## Passage
**********

The architecture of NVMF: user network (left) and item network (right) infer latent factors for users and items, shaded rectangles are observed vectors

Thus the marginal distribution of all observed variables (R, F and G) is:

$$ \begin{array}{@{}rcl@{}} && p(\boldsymbol{R},\boldsymbol{F},\boldsymbol{G}; \boldsymbol{\theta}, \boldsymbol{\alpha}, \boldsymbol{\gamma}, \boldsymbol{\tau}, \boldsymbol{\beta}, \boldsymbol{\psi})=\int \prod\limits_{i=1}^{M}\prod\limits_{j=1}^{N} \underbrace{p(\boldsymbol{a}_{i})p(\boldsymbol{b}_{i})p_{\boldsymbol{\theta}}(\boldsymbol{f}_{i}|\boldsymbol{b}_{i})p_{\boldsymbol{\gamma}}(\boldsymbol{u}_{i}|\boldsymbol{f_{i}})p_{\boldsymbol{\alpha}}(\boldsymbol{s}_{i}^{u}|\boldsymbol{a}_{i},\boldsymbol{u}_{i})}_{\text{for users}} \cdot \\ && \hspace{0.3in} \underbrace{p(\boldsymbol{c}_{j})p(\boldsymbol{d}_{j})p_{\boldsymbol{\tau}}(\boldsymbol{g}_{j}|\boldsymbol{d}_{j})p_{\boldsymbol{\psi}}(\boldsymbol{v}_{j}|\boldsymbol{g}_{j})p_{\boldsymbol{\beta}}(\boldsymbol{s}_{j}^{v}|\boldsymbol{c}_{j},\boldsymbol{v}_{j})}_{\text{for items}}p(R_{ij}|\boldsymbol{u}_{i},\boldsymbol{v}_{j}) d\mathcal{Z}, \end{array} $$

(14)

**********

## Data extract
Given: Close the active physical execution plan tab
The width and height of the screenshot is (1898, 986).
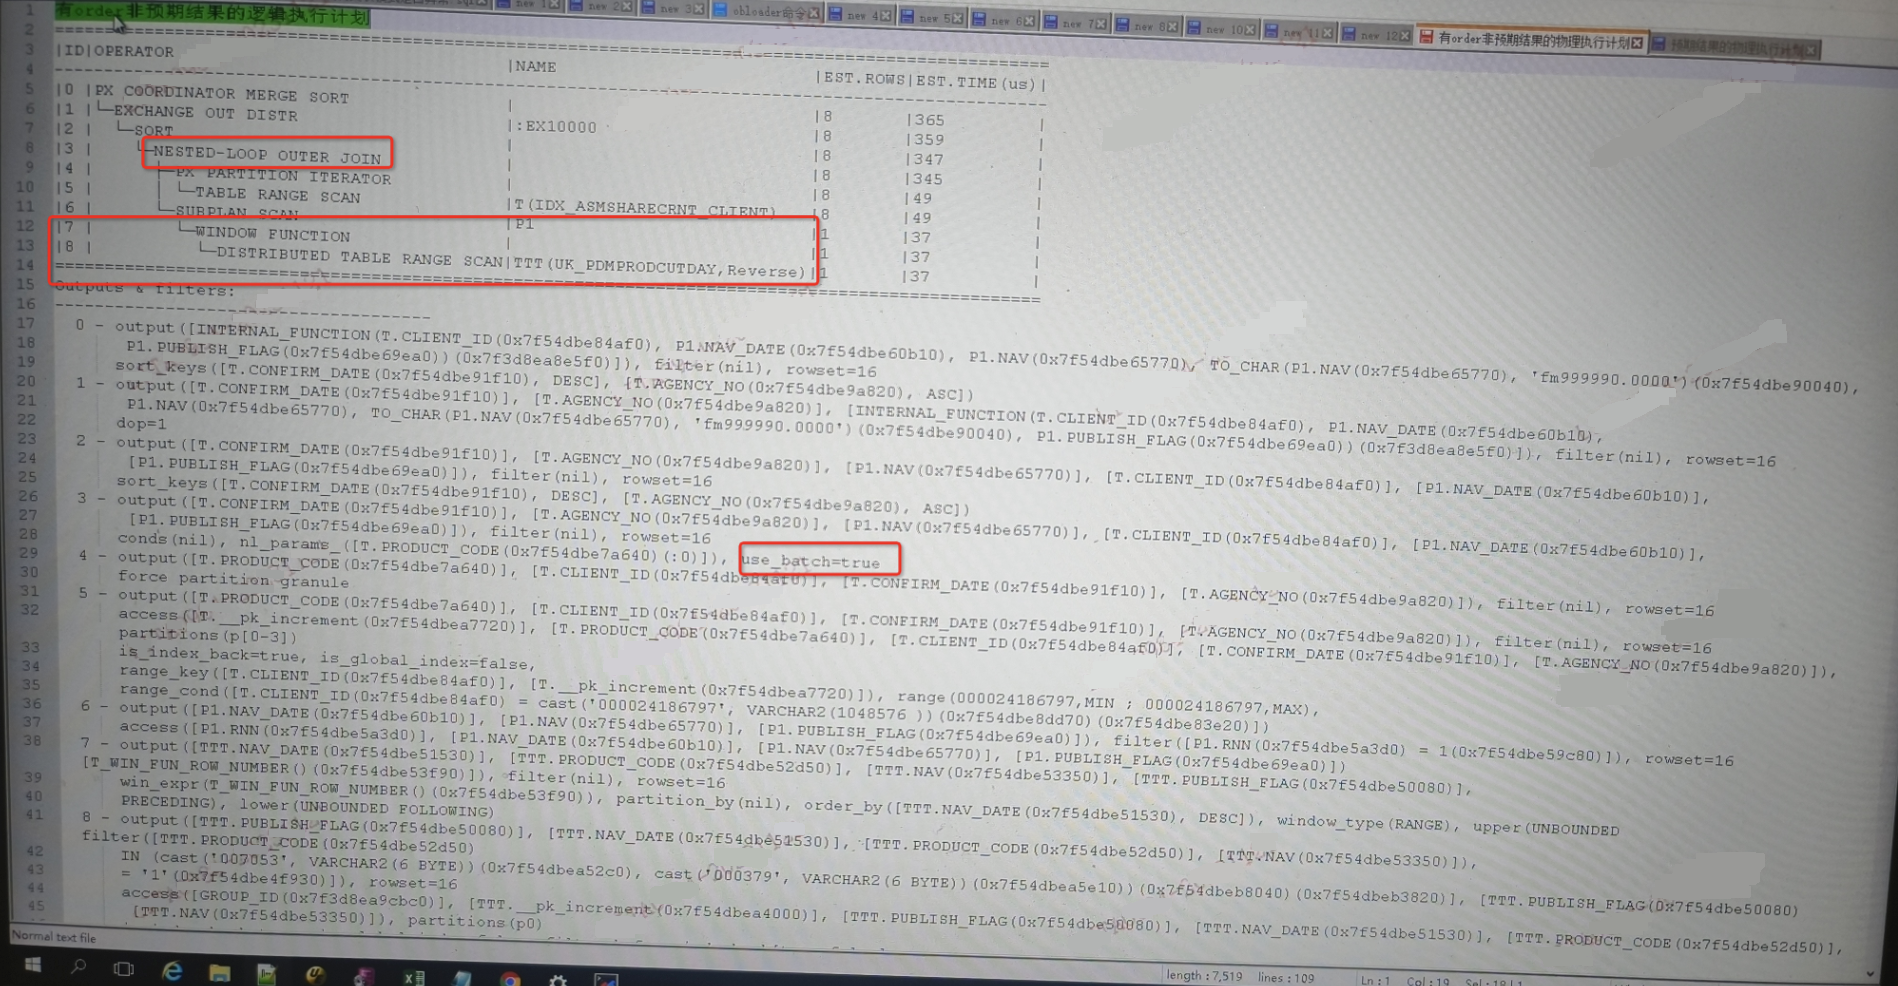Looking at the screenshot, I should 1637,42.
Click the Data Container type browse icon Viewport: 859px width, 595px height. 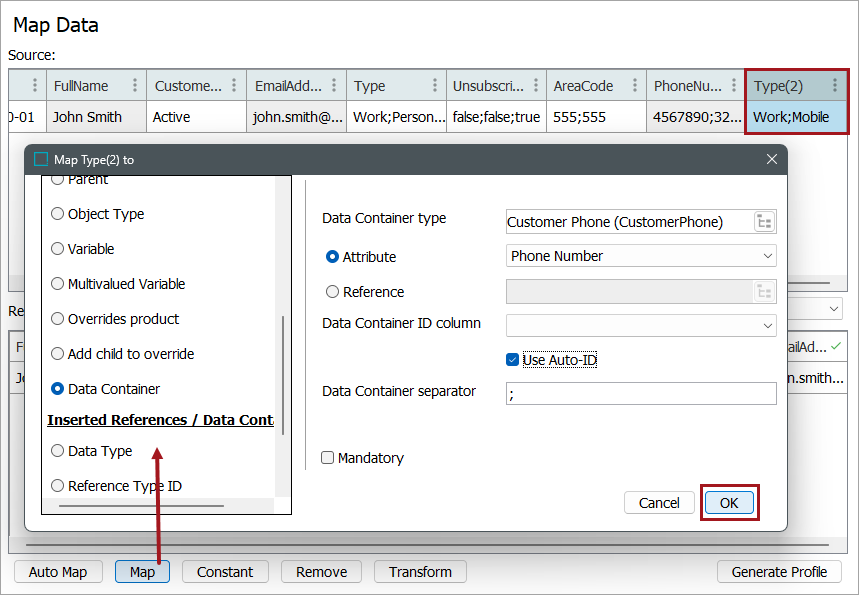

**********

## Task instructions
1 - Sum up the NVMF passage in two sentences.
2 - In the NVMF passage, what do the shaded rectangles represent?
3 - Decide whether each statement agrees with the NVMF passage: (a) The item network is shown on the left. (b) The equation for the marginal distribution is labeled 14. (c) The marginal distribution covers the observed variables R, F and G.

## Solved problems
1 - In the NVMF architecture, a user network on the left and an item network on the right infer latent factors for users and items, and shaded rectangles show observed vectors. The passage then gives equation (14) for the marginal distribution of all observed variables, R, F and G.

2 - Observed vectors.

3 -
(a) No: "user network (left) and item network (right)"
(b) Yes: "(14)"
(c) Yes: "the marginal distribution of all observed variables (R, F and G)"